▸ Recorded data

----------

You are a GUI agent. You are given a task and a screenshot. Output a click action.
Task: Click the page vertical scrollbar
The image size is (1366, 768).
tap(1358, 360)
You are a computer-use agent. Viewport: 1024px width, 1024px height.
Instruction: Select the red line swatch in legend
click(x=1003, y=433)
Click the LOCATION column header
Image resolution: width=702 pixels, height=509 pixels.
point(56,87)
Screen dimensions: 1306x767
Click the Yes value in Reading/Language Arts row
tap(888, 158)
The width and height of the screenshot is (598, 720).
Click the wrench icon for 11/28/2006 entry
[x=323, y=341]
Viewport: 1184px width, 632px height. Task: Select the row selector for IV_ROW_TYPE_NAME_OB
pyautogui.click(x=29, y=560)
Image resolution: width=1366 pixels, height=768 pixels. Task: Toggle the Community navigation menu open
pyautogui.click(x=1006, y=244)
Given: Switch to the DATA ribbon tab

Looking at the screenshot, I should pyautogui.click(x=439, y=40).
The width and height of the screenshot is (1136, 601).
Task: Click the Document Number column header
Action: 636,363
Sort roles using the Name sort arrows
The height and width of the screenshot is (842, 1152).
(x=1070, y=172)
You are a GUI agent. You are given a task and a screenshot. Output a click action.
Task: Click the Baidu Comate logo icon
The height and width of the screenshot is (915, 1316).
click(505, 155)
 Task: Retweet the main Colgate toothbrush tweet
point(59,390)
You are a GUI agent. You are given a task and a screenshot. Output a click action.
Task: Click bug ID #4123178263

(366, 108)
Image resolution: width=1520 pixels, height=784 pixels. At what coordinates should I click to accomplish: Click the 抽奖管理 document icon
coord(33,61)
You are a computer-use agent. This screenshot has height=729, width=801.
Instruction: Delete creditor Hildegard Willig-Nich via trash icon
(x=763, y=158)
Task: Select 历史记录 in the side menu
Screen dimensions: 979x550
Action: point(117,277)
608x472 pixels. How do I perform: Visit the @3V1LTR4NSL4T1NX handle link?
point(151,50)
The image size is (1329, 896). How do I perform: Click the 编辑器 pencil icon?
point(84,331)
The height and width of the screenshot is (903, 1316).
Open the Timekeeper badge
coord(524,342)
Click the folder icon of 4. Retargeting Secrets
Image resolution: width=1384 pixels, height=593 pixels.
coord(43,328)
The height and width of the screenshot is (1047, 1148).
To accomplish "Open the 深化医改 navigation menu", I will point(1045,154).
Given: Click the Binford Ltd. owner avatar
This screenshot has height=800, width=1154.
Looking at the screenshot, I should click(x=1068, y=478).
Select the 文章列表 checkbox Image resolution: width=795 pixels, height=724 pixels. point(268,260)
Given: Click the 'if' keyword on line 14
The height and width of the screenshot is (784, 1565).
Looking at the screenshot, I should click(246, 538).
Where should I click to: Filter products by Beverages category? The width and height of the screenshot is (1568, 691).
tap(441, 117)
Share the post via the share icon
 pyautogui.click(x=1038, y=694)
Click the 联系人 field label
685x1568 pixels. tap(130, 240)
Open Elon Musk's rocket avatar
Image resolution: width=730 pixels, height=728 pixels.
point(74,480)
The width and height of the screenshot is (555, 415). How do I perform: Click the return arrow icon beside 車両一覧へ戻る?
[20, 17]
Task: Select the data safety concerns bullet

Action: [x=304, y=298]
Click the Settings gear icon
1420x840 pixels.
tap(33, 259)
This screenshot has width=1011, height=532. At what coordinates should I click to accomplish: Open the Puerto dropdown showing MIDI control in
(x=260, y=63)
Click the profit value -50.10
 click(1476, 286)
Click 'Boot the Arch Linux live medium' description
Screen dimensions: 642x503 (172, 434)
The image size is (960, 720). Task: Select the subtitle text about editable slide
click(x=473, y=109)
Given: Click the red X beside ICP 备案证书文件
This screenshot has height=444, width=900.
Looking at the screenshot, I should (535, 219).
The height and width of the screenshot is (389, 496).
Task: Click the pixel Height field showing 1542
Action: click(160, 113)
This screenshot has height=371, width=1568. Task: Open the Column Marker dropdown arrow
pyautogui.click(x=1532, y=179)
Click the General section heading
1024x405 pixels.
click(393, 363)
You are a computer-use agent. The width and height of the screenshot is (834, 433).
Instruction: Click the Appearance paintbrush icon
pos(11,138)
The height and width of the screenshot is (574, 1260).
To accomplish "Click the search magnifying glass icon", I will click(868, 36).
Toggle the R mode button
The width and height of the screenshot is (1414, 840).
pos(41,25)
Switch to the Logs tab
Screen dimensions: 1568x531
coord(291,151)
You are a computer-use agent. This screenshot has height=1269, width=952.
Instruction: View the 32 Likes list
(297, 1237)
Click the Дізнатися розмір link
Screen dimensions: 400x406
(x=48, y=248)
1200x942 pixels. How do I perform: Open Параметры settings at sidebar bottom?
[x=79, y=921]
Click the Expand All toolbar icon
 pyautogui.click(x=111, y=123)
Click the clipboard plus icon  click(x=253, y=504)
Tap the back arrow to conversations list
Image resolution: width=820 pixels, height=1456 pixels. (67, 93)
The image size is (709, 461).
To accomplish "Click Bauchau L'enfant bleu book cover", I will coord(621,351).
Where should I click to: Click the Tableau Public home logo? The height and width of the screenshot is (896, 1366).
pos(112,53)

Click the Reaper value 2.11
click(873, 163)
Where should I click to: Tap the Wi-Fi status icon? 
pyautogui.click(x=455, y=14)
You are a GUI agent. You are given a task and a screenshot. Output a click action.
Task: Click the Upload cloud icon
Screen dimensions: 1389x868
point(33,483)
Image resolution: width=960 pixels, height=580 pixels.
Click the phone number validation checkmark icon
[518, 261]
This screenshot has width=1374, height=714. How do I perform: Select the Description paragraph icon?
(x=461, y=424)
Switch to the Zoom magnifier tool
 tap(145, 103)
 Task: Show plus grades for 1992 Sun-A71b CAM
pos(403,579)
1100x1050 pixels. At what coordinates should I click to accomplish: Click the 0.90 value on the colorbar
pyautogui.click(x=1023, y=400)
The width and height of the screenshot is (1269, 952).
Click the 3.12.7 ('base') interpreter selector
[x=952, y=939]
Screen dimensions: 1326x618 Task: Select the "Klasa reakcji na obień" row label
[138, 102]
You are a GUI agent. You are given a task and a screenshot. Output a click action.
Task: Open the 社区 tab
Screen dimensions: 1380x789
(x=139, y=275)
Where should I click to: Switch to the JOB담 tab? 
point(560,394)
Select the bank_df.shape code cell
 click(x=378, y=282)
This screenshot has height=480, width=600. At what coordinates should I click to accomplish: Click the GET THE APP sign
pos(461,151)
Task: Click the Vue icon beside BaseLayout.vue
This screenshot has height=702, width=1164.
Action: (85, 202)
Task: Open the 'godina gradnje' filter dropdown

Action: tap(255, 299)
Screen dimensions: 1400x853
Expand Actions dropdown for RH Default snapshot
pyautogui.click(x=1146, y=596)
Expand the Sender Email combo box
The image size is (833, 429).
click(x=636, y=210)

----------

▸ What you should do
Repeat the data above starting at the line with "Select the bank_df.shape code cell" and ending at its last line, exactly, with no other lines.

▸ Answer to this problem
Select the bank_df.shape code cell
 click(x=378, y=282)
This screenshot has height=480, width=600. At what coordinates should I click to accomplish: Click the GET THE APP sign
pos(461,151)
Task: Click the Vue icon beside BaseLayout.vue
This screenshot has height=702, width=1164.
Action: (85, 202)
Task: Open the 'godina gradnje' filter dropdown

Action: tap(255, 299)
Screen dimensions: 1400x853
Expand Actions dropdown for RH Default snapshot
pyautogui.click(x=1146, y=596)
Expand the Sender Email combo box
The image size is (833, 429).
click(x=636, y=210)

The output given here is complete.